HMRC argued that the new building was not a separate building because of a link bridge between the new building and a pre-existing building. It was also contended that as the activities that will take place in the building are similar to those already taking place on the site in other buildings, the new building is actually an extension of the existing buildings. To refute this, St Brendan’s contended that the building is a separate building with its own access and facilities and is a different type of building and constructed of different materials, and serving different purposes.

After considering all points and taking into account the relevant case law, the appeal was allowed on the grounds that the new building was a new building and was not merely an extension of, or annexe to, the pre-existing buildings on site.


5. Zero rating hot food

Pegasus (Manchester) Limited (Pegasus) appealed against a VAT assessment relating to food sales which HMRC deemed to be hot and therefore standard rated. The appellant sold takeaway food in spill-proof containers which were not intended to retain heat. Pegasus contend that the food served is not intended to be hot at all but is served warm as a result of storage at 56C in a bain-marie, in order to comply with  the food safety and hygiene regulations 2013. Before being placed in the bain-marie the food is cooled to 19-20C which is below the ambient temperature of the restaurant which is claimed to be 28-30C.

HMRC submitted that as the cooked food is kept in a bain marie with a temperature of 56C, the food is hot as it is above the ambient temperature; “hot” does not need to mean piping hot. It is also submitted that the main purpose of the bain marie is to sell hot food and moreover that compliance the food safety and hygiene regulations 2013 is only required where food is to be sold as hot. The provision by the appellant of napkins and cutlery to customers imply that the food is to be consumed as it is sold and it is sold as hot food.

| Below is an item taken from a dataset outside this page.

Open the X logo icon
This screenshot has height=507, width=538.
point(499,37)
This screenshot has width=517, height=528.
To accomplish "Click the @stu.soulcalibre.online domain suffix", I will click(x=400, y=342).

The Tribunal found in favour of HMRC in this instance as the food is kept hot before being served and is hot as defined in the relevant legislation when it is supplied. The supply should therefore be standard rated.


6. Default surcharge direct debit not taken

Crown Blinds Limited appeal against a VAT default surcharge relating to late payment of VAT. The appellant does not dispute that the VAT for the relevant time period was paid late but submits that he had a reasonable excuse as he had a direct debit instruction in place for the payment of VAT but HMRC had failed to process this.

The appellant had cancelled the direct debit and reinstated it several times between September 2016 and March 2017 and HMRC had contacted the appellant on each of these occasions to state that if payment of VAT is to be taken by direct debit then a new instruction must be set up online or by sending paper instruction.  Despite an email from the appellant’s bank manager stating that the direct debit had been reinstated on 5th June 2017, the payment was not processed as the instruction was not reinstated on HMRC’s systems. HMRC had already advised that a new mandate would be required in correspondence in March 2017 and submit that a prudent trader would have acknowledged the correspondence and used an alternative method to make payment for the relevant periods.

The Tribunal found in favour of HMRC, stating that the appellant should have paid closer attention to the correspondence from HMRC which made clear that the direct debit was not being processed. The appellant cannot be said to have a reasonable excuse so the penalties were confirmed in full.